Abstract - SITJÀ-BOBADILLA et al. 2007

Acquired protective immunity to Enteromyxum scophthalmi (Myxozoa) is related to specific antibodies in turbot, Psetta maxima (Pisces: Teleostei).
Scandinavian Journal of Immunology 66:26-34
The acquired protection of three groups of turbot that had survived enteromyxosis outbreaks was tested by challenging with E. scophthalmi in three different experiments. The relation of such a response with the kinetics and duration of antibody production (determined by an ELISA) was studied.

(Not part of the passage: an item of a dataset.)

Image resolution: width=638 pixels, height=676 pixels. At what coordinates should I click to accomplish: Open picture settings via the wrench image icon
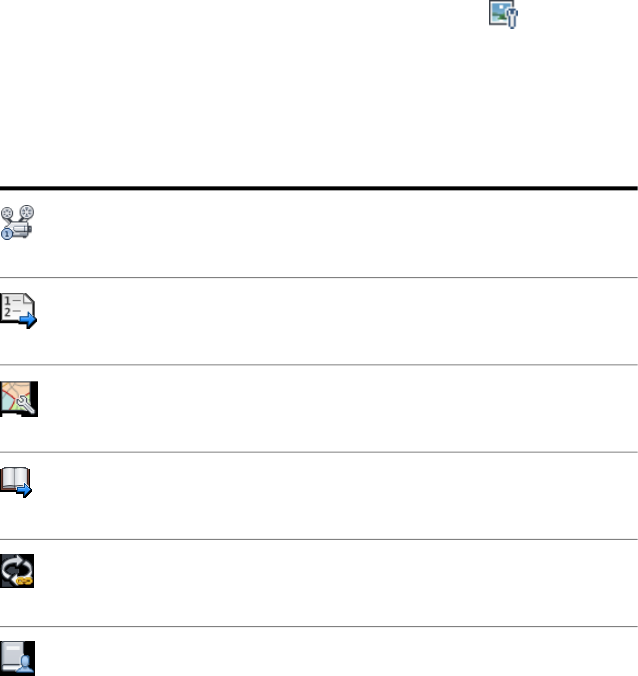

The progression of the infection was evaluated by PCR. In experiments 1 and 2, in which turbot had cohabited with highly infected fish during outbreaks, parasite prevalence and mortality were very low or null, and there was a progressive and statistically significant increase in the mean antibody production up to 350 and 152 days post-exposure respectively. By contrast, in experiment 3, fish (coming from non-infected tanks during the initial outbreak), both infection prevalence and cumulative mortality reached 92.8%, and specific antibodies were detected only in two fish. The observed differences in mortality after challenge appear to be related to the production of specific antibodies and it is probably accompanied by a repertoire of mechanisms of innate immunity. The exploitation of the immune system through breeding selection programmes as a possible strategy to control the disease is discussed.